Pathological Image Segmentation

Challenge 


In computer vision, image segmentation is the process of partitioning a digital image into multiple segments (sets of pixels, also known as super-pixels). The goal of segmentation is to simplify and/or change the representation of an image into something that is more meaningful and easier to analyze. Image segmentation is typically used to locate objects and boundaries (lines, curves, etc.) in images. More precisely, image segmentation is the process of assigning a label to every pixel in an image such that pixels with the same label share certain characteristics.

What is image segmentation?

In the medical field, compared to Radiology, digitization of Pathology was rather delayed. As a result of the spread of WSI (Whole Slide Imaging) capable of digitally shooting the entire specimen, the situation has changed and digitization is rapidly proceeding.
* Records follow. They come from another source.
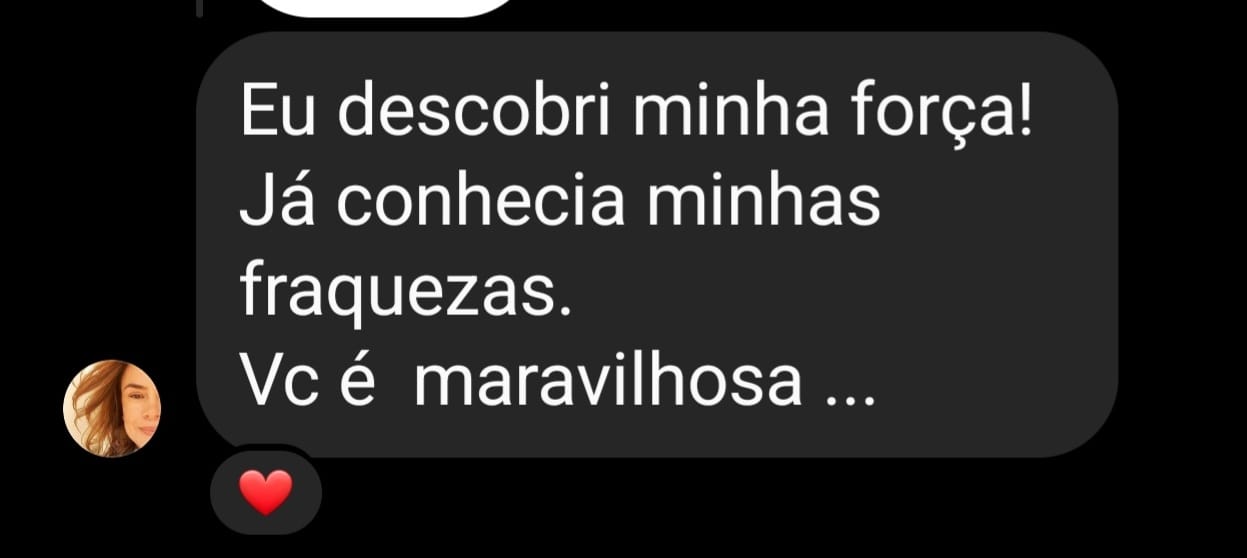Image resolution: width=1247 pixels, height=558 pixels.
Task: Click the line "Já conhecia minhas"
Action: click(560, 202)
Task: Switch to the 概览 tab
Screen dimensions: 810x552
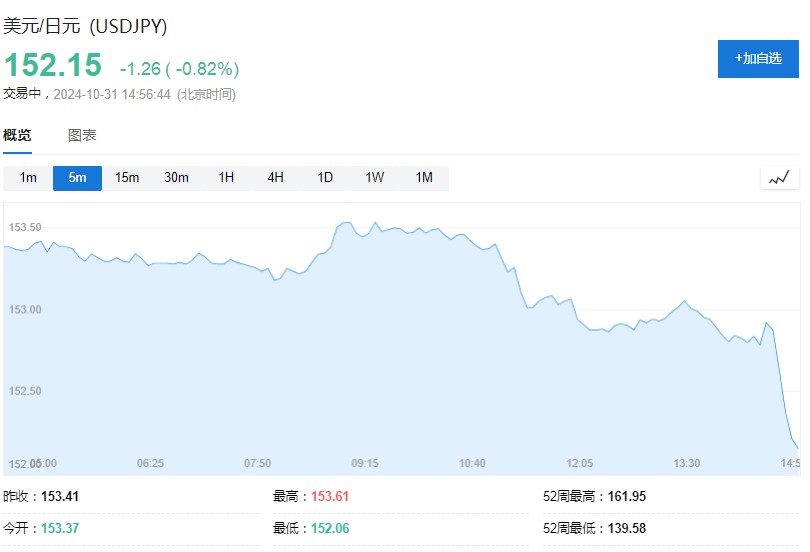Action: pos(17,135)
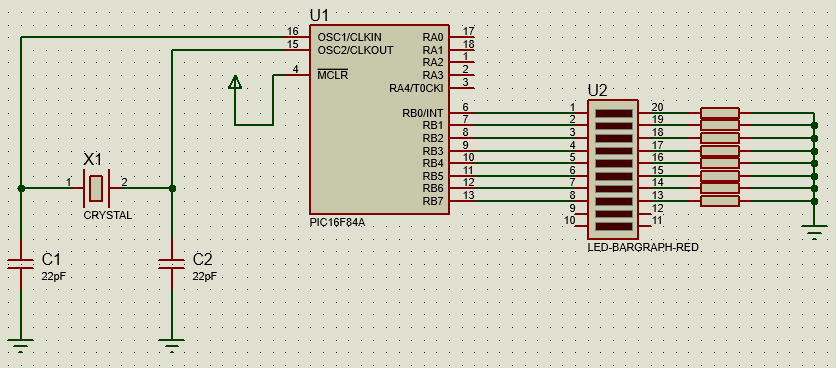Click the bottom resistor connected to pin 13

[x=720, y=201]
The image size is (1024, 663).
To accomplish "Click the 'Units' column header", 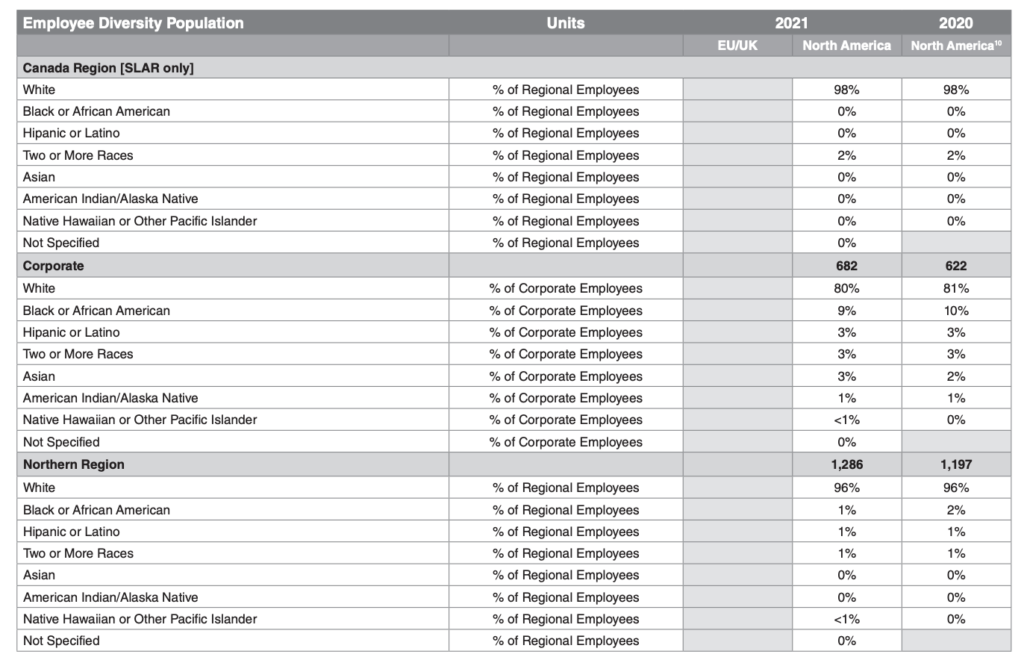I will coord(566,23).
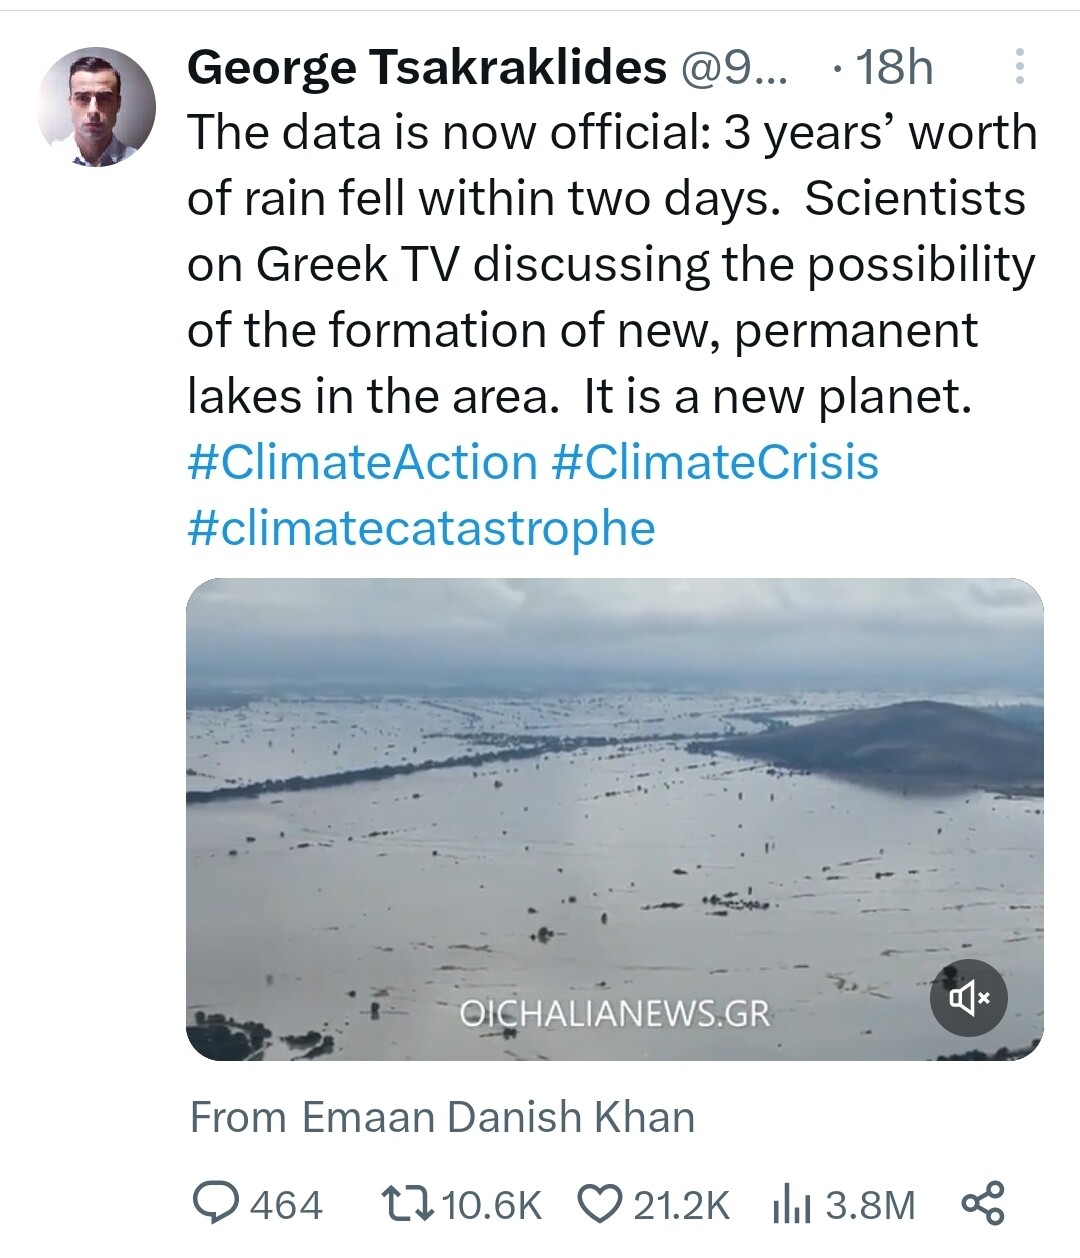1080x1258 pixels.
Task: Open the 18h timestamp link
Action: coord(894,67)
With the increase of large amounts of digital data, the burden of interpretation by the pathologist has increased intensively, and it is coming to the limits of human diagnosis.


Techniques for processing them by machine learning (such as Deep Learning) and applying them to individual cell recognition and cancer diagnosis have also been developed, along with various image recognition contests.


With these backgrounds, Konica Minolta intends to develop a recognition technology that distinguishes between the cancer region and other regions that are positioned as the basis for all digital pathological image analysis.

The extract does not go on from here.